%%

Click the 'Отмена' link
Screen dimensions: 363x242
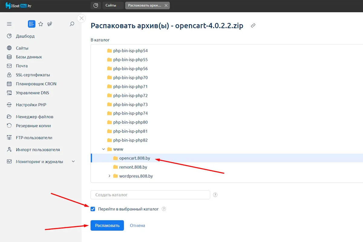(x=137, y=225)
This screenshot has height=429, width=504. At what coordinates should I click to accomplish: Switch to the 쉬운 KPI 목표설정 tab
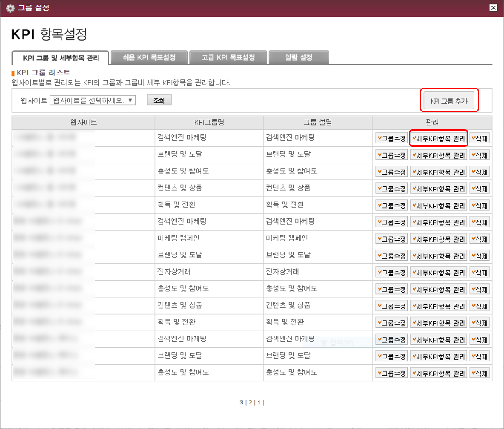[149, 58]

%%

Pictures stay out of this copy. Retype exactly the lines from the one with "Screen dimensions: 363x242" through the last line of the data, both ends included, and nothing more.

Screen dimensions: 363x242
(x=137, y=225)
This screenshot has height=429, width=504. At what coordinates should I click to accomplish: Switch to the 쉬운 KPI 목표설정 tab
[149, 58]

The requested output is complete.